01/30/2018

Enterprise

Primordial ooze

How evolving new marketing channels can guard your company against slowing growth.

The foundation of a great consumer brand or service is organic, word-of-mouth growth. Most startups cannot afford to pay big dollars for a marginal user. Ensnared in a frustrating tautology, the successful ones are forced to rely on the inherent virality of product excellence itself as a vector to acquire users.

However, after achieving product/market fit and raising your first significant round of venture capital, you may want to consider spending some of that capital on paid channels to supplement to organic growth. Few consumer companies have the ability to maintain annual growth at scale in excess of 100% without paid marketing support. With this realization in mind, many founders pose a critical question to their board members and advisors:

How do I allocate marketing dollars across the various channels where I can advertise my product or service?

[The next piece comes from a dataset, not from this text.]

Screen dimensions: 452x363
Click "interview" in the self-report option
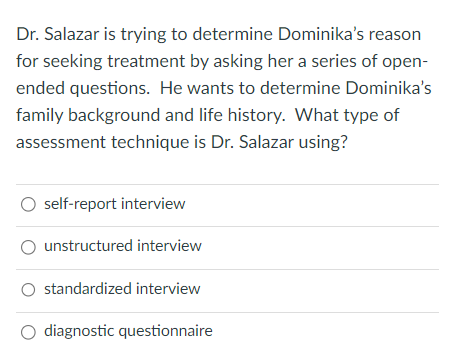(x=153, y=204)
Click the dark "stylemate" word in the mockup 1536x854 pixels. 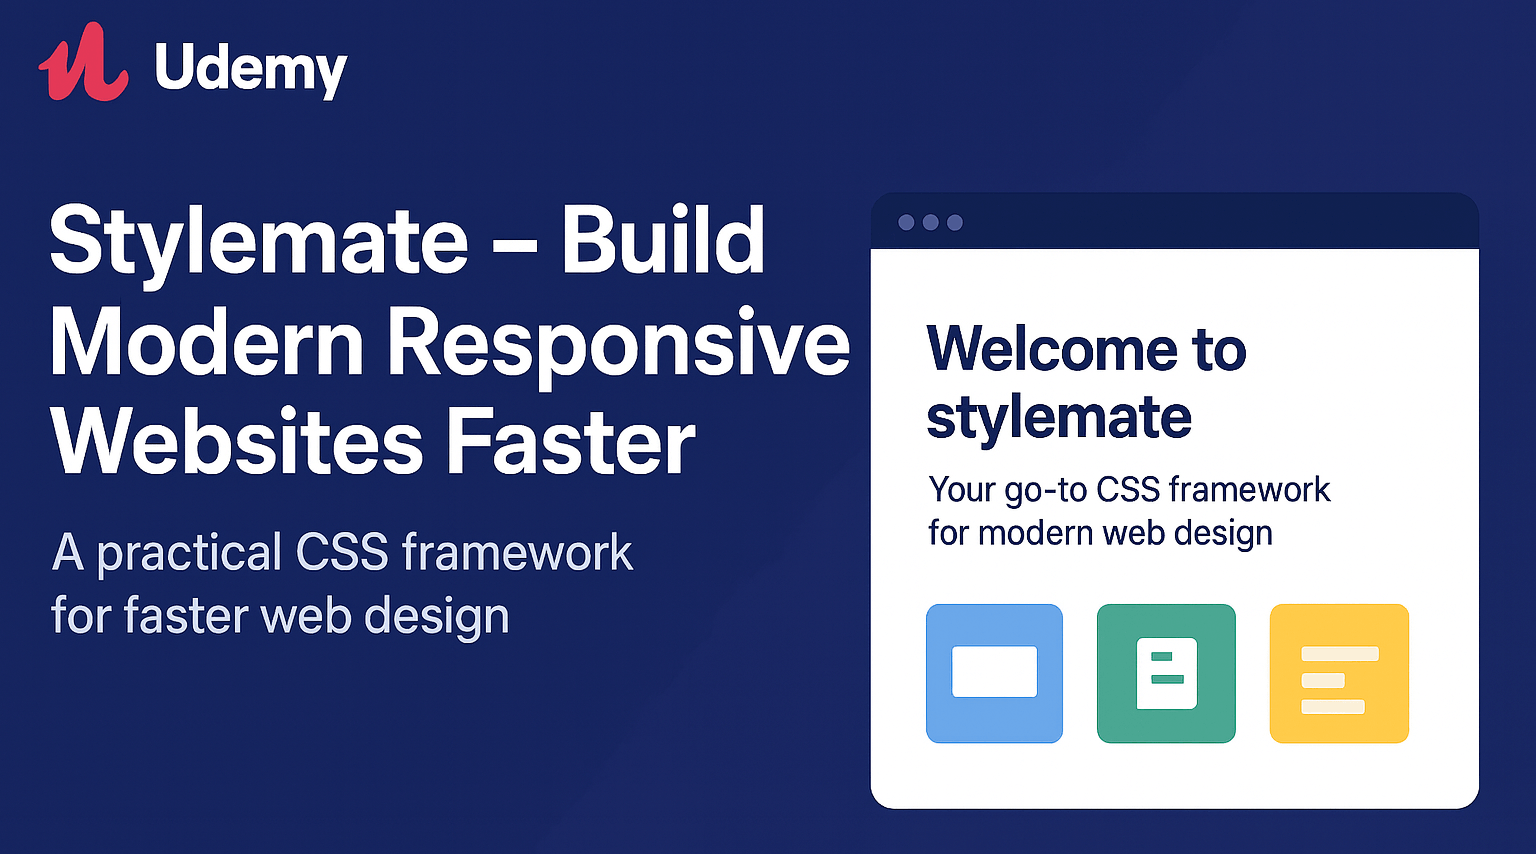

My general recommendation is that the allocation should follow a power law distribution:

Typical “power law” statistical distribution. (Source)

A few critical assumptions inform my recommendation.

The first is that most successful consumer startups have a single channel with extreme product/channel fit, where the economics of user acquisition are disproportionality skewed in their favor. For an example, see my last post on this concept for Zola. The second is that startups have limited capital, so when presented with a channel that outperforms, the tendency is to stuff as many of those valuable marketing dollars in that channel as possible. The third is that all marketing channels eventually saturate, so it makes sense to have some necessarily small allocation to newer channels that are not yet working, but could perform well in the future. This small allocation to newer, unproven channels is the “primordial ooze” from which newer, high performing channels are born.

The “ooze” assumption requires the most explanation. I liken decisions on marketing mix to those of a portfolio manager deciding on asset allocations. The Capital Asset Pricing Model (CAPM) demonstrated mathematically that increased diversification across a set of partially uncorrelated securities results in better risk-adjusted returns for the entire portfolio. Therefore, even if an individual security presents significant risk, as long as it possesses little correlation with the remaining portfolio, an investor is better off owning some small amount of it.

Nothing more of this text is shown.